*PROMPT*.
Copy out the lines of the records verbatim, from the line containing "721x230 pixels. At" through the line containing "pyautogui.click(x=400, y=500)", including both of those lines. Omit the pictures from your output.

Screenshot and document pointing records
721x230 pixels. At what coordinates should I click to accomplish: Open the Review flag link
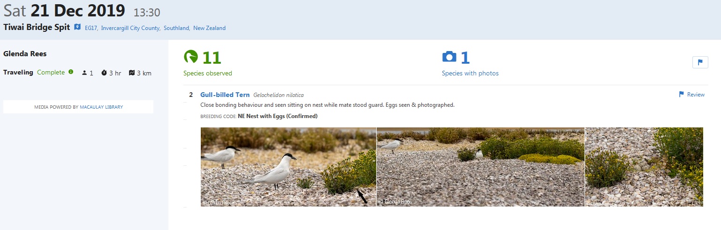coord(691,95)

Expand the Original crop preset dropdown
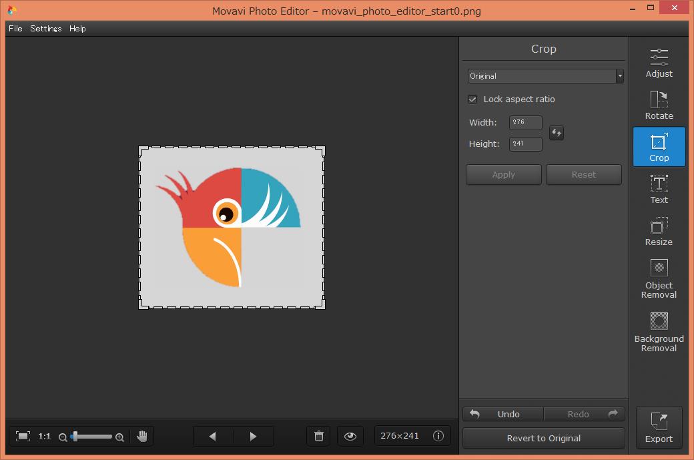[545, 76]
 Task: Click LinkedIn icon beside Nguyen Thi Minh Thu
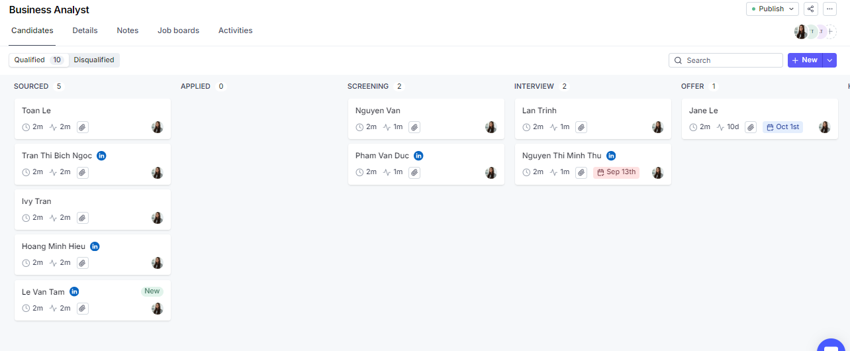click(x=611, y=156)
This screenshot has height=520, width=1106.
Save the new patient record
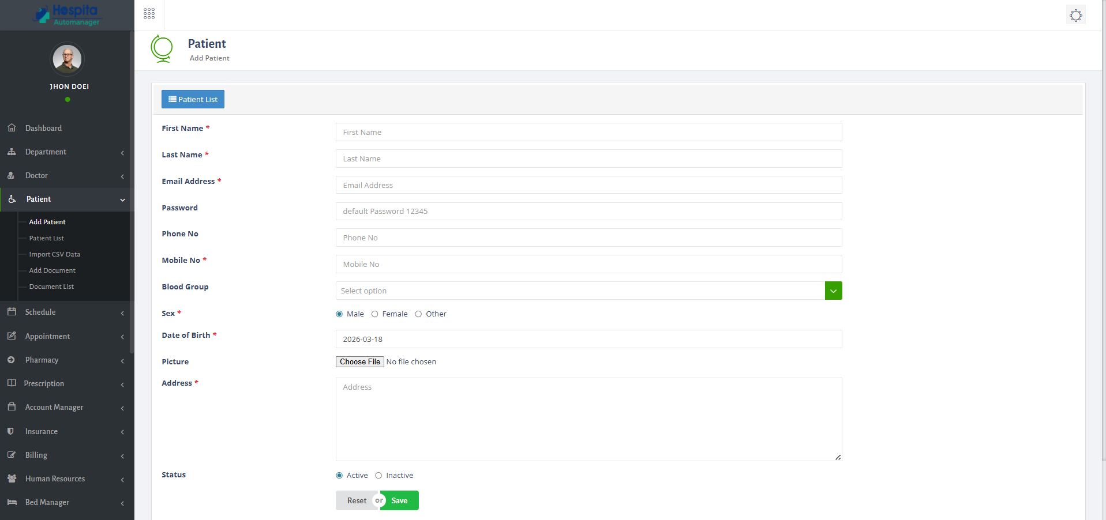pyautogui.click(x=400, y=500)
...
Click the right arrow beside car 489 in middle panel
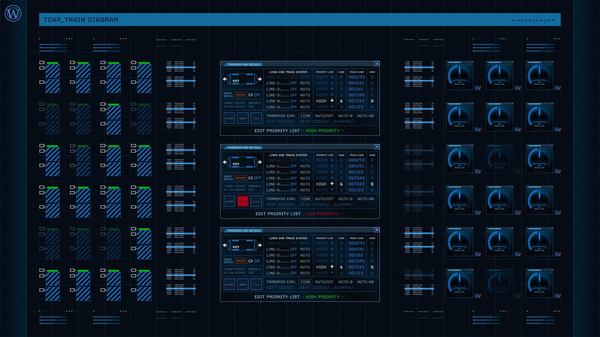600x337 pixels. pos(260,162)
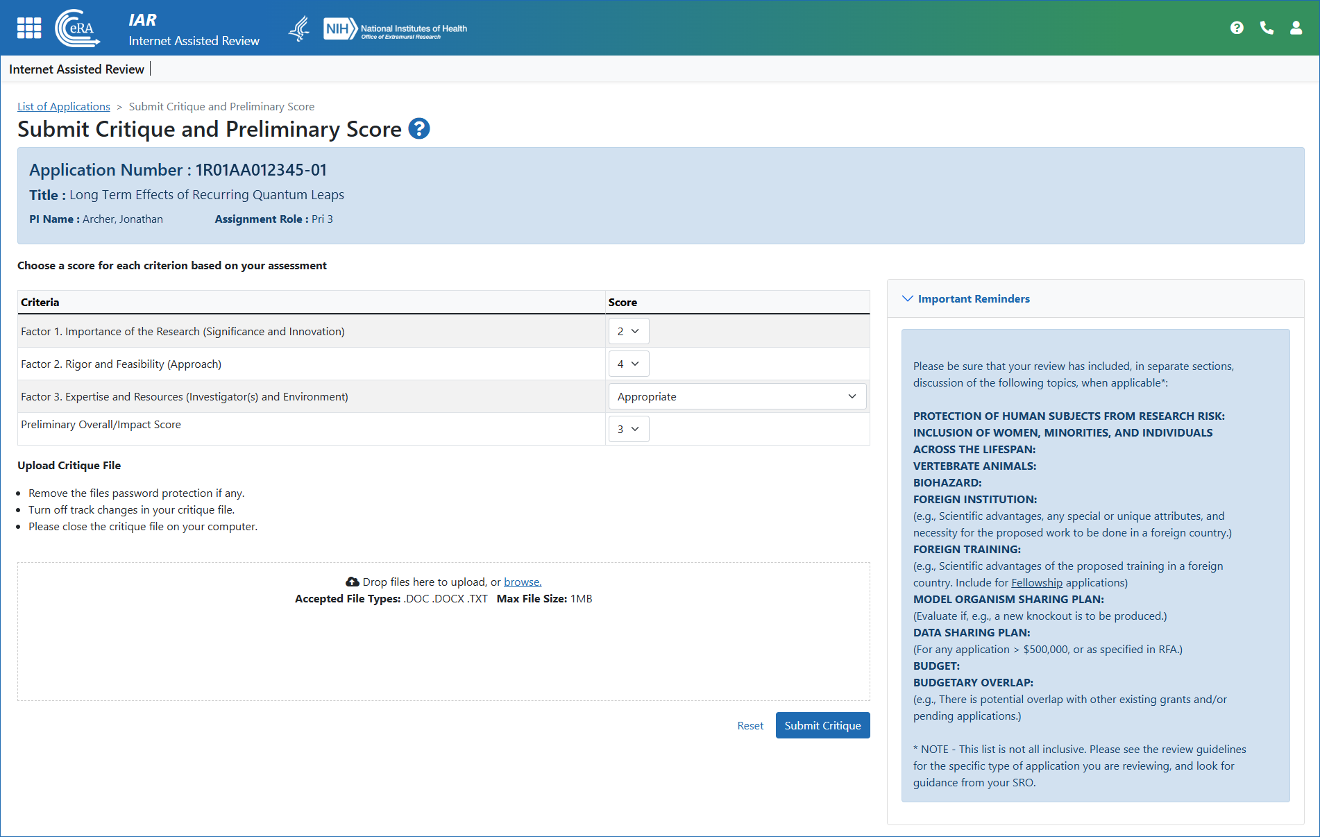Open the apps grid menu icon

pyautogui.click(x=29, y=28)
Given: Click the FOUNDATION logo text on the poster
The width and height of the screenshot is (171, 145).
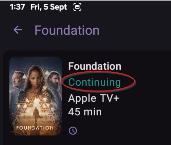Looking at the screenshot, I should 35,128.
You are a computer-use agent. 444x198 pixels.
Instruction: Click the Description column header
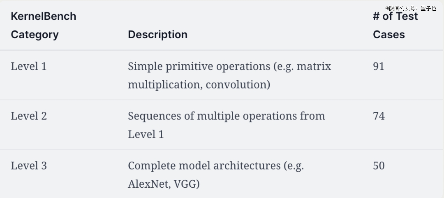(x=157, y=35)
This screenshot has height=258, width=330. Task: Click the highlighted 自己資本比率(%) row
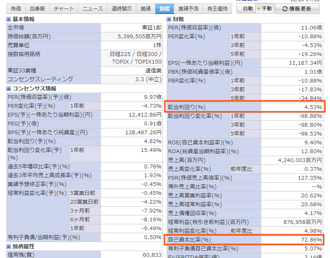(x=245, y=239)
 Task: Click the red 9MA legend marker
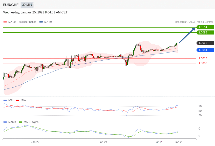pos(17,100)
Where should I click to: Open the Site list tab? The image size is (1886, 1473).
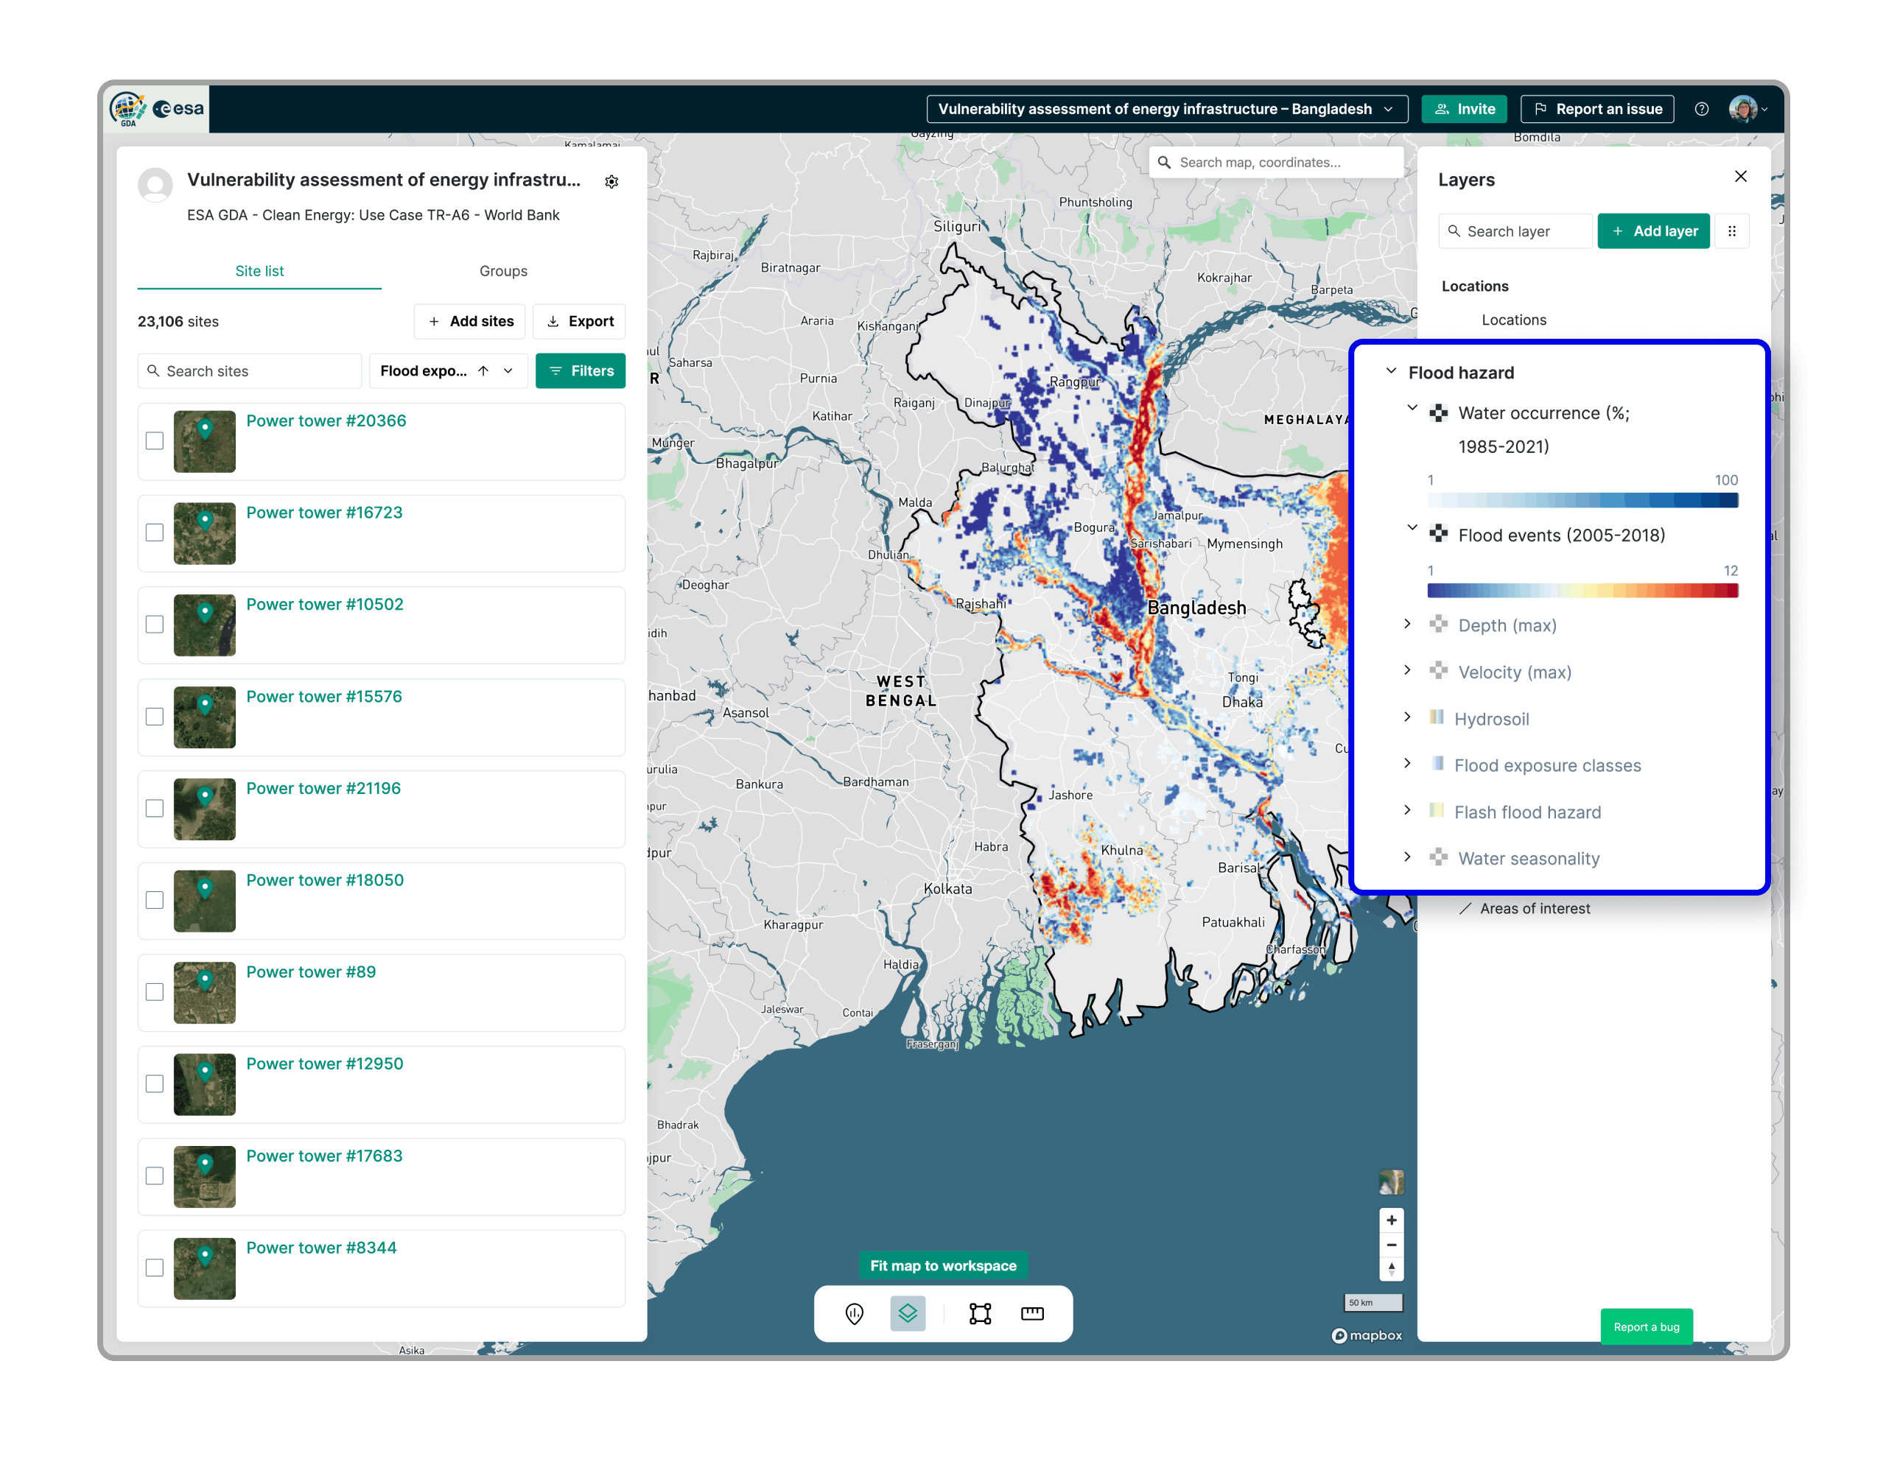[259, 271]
---
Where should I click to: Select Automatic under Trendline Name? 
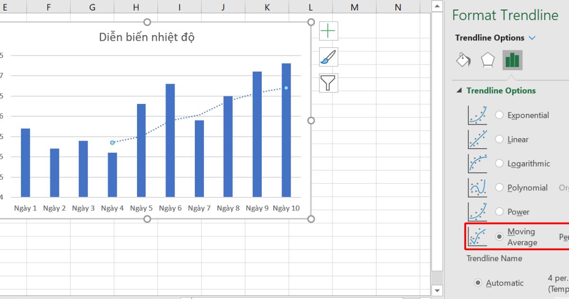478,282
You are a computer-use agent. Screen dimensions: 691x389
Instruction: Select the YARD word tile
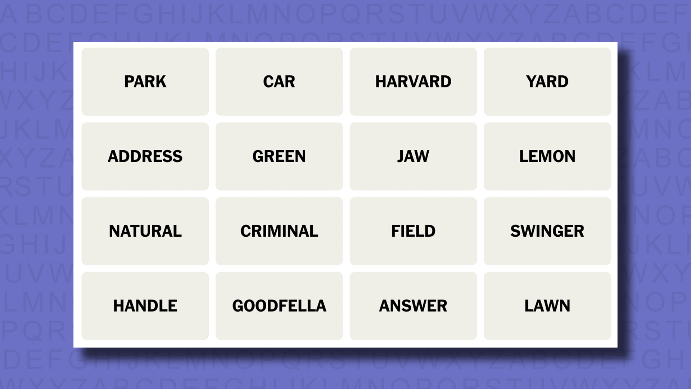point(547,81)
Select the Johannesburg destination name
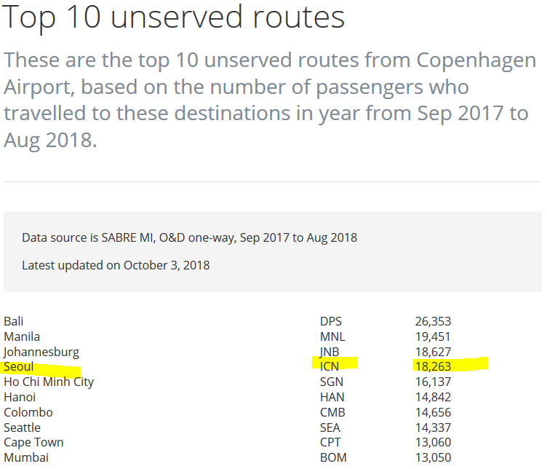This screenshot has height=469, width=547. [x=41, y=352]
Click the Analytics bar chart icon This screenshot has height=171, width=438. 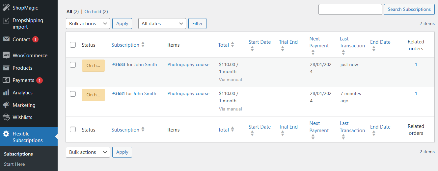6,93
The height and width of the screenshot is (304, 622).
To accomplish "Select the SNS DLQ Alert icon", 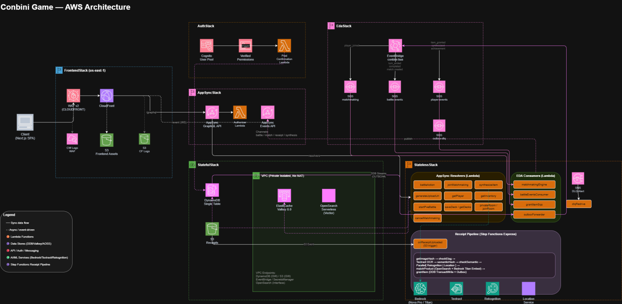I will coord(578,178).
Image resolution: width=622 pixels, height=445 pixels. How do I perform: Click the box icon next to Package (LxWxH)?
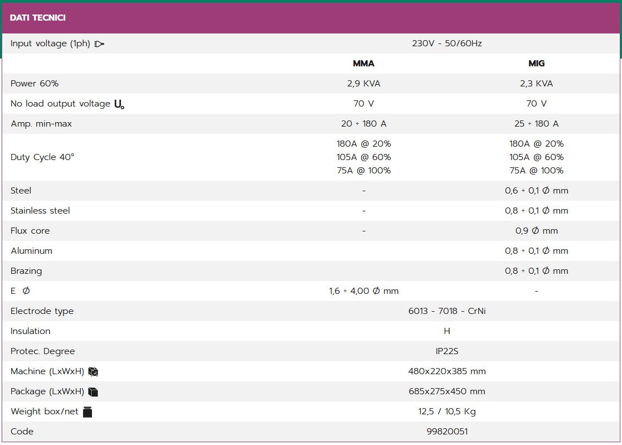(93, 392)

*THE REPLY*.
721x230 pixels. At what coordinates should I click to accomplish: Open the Review flag link
coord(691,95)

Expand the Original crop preset dropdown
[545, 76]
 Task: Click LinkedIn icon beside Nguyen Thi Minh Thu
click(x=611, y=156)
This screenshot has height=520, width=1106.
Save the new patient record
pyautogui.click(x=400, y=500)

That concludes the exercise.